Problem statement: Please write out, exactly, every line of the listing from its first line through the one that includes "Open the Group".

Information given:
════════
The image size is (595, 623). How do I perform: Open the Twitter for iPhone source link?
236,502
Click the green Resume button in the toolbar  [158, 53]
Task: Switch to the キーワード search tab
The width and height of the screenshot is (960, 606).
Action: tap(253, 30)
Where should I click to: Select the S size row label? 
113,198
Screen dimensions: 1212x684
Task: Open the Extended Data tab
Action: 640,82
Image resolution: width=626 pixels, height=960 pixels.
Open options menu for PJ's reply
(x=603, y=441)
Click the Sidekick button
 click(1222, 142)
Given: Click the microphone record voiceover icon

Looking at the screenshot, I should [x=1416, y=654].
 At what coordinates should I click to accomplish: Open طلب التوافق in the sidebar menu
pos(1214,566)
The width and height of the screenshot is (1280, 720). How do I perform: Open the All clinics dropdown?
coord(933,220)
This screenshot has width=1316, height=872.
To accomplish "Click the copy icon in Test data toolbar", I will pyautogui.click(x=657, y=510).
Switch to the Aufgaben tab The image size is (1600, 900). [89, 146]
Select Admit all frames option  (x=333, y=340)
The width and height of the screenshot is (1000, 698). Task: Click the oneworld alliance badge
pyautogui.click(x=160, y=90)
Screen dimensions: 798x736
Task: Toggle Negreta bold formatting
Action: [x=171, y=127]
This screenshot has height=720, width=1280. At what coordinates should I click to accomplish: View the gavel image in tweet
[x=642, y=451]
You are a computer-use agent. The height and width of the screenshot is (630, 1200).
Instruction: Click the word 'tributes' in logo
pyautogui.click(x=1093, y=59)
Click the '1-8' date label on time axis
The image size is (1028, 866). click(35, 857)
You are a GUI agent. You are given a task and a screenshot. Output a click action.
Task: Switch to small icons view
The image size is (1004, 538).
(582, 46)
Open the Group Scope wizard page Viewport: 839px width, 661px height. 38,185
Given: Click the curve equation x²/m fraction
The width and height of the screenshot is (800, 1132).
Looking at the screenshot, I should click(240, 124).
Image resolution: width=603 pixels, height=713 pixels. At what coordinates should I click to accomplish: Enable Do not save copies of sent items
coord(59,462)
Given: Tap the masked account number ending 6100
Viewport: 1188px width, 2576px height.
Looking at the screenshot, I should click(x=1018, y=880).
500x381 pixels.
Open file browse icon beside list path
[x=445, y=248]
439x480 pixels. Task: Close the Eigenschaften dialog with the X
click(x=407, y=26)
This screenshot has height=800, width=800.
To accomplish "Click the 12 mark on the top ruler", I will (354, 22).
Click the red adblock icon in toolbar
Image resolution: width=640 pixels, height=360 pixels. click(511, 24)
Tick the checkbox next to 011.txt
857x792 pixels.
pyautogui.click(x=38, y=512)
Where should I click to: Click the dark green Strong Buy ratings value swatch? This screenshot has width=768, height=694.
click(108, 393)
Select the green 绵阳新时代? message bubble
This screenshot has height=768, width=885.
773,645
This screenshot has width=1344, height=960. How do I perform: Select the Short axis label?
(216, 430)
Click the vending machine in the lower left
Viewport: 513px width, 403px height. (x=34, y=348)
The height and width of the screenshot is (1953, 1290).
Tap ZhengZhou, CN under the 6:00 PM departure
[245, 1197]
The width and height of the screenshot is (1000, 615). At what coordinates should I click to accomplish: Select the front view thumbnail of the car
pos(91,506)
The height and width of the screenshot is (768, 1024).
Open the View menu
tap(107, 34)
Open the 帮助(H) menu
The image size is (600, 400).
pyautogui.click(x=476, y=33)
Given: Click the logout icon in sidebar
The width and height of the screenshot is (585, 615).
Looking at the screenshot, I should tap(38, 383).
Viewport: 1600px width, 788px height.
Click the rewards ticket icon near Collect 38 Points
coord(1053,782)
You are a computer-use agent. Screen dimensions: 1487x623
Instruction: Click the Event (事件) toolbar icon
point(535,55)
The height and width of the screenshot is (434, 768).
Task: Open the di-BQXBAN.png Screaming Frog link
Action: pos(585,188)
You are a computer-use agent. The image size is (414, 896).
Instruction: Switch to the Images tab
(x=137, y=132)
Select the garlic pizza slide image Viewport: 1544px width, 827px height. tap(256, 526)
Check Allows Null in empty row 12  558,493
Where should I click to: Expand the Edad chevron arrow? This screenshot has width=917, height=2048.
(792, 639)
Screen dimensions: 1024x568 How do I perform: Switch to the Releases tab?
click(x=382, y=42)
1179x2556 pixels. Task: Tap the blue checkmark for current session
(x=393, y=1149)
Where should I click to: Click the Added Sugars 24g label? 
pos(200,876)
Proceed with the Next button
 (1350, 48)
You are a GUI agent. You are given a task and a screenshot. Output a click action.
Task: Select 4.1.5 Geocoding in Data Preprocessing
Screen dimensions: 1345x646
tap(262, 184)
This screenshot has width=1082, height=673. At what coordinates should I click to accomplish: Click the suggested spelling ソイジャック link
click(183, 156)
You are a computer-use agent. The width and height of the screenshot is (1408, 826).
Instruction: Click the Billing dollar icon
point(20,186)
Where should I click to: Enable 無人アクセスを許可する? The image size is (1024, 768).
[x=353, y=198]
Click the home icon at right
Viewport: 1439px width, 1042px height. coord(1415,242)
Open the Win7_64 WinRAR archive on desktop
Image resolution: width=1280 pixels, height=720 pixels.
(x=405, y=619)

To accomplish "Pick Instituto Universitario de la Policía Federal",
════════
Answer to the exercise:
The image size is (595, 623). How do I perform: Open the Twitter for iPhone source link?
236,502
Click the green Resume button in the toolbar  [158, 53]
Task: Switch to the キーワード search tab
The width and height of the screenshot is (960, 606).
Action: tap(253, 30)
Where should I click to: Select the S size row label? 
113,198
Screen dimensions: 1212x684
Task: Open the Extended Data tab
Action: 640,82
Image resolution: width=626 pixels, height=960 pixels.
Open options menu for PJ's reply
(x=603, y=441)
Click the Sidekick button
 click(1222, 142)
Given: Click the microphone record voiceover icon

Looking at the screenshot, I should [x=1416, y=654].
 At what coordinates should I click to accomplish: Open طلب التوافق in the sidebar menu
pos(1214,566)
The width and height of the screenshot is (1280, 720). How do I perform: Open the All clinics dropdown?
coord(933,220)
This screenshot has width=1316, height=872.
To accomplish "Click the copy icon in Test data toolbar", I will pyautogui.click(x=657, y=510).
Switch to the Aufgaben tab The image size is (1600, 900). [89, 146]
Select Admit all frames option  (x=333, y=340)
The width and height of the screenshot is (1000, 698). Task: Click the oneworld alliance badge
pyautogui.click(x=160, y=90)
Screen dimensions: 798x736
Task: Toggle Negreta bold formatting
Action: [x=171, y=127]
This screenshot has height=720, width=1280. At what coordinates should I click to accomplish: View the gavel image in tweet
[x=642, y=451]
You are a computer-use agent. The height and width of the screenshot is (630, 1200).
Instruction: Click the word 'tributes' in logo
pyautogui.click(x=1093, y=59)
Click the '1-8' date label on time axis
The image size is (1028, 866). click(35, 857)
You are a GUI agent. You are given a task and a screenshot. Output a click action.
Task: Switch to small icons view
The image size is (1004, 538).
(582, 46)
Open the Group Scope wizard page Viewport: 839px width, 661px height. 38,185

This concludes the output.